Acromioclavicular joint (ACJ) dislocations represent the most frequent injuries of the shoulder girdle among athletes. Low grade injuries are more common than high grade injuries. Possible injury mechanisms are either a direct trauma to the shoulder or a fall on an adducted elbow with indirect trauma to the ACJ.
Accurate radiological diagnostics, including stress recordings for detection of a horizontal instability component are of utmost importance and allow correct classification of the ACJ injury.

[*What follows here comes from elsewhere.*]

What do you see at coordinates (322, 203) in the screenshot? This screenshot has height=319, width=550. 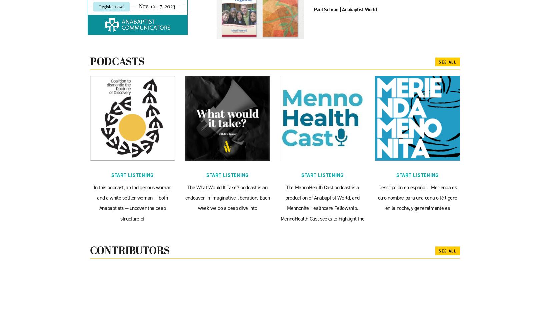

Most ACJ injuries can be treated non-operatively with short-term immobilization, oral analgesia therapy and pain-oriented functional physiotherapeutic treatment. In principle, surgical indications are high grade injuries in the sense of Rockwood dislocations types IV and V; however, individual factors, such as the type of sport, handedness, career perspectives and economic aspects have to be involved in the decision-making process, particularly in professional athletes. Acute ACJ dislocations are treated arthroscopically including coracoclavicular and additional acromioclavicular stabilization in cases of horizontal instability. Chronic ACJ dislocations require coracoclavicular ligament reconstruction using autologous semitendinosus tendon grafting.
After relatively restrictive postoperative care including a 6-week immobilization period, competitive sport is normally possible after 3-4 months in cases of acute injury and after 6 months in cases of chronic injury.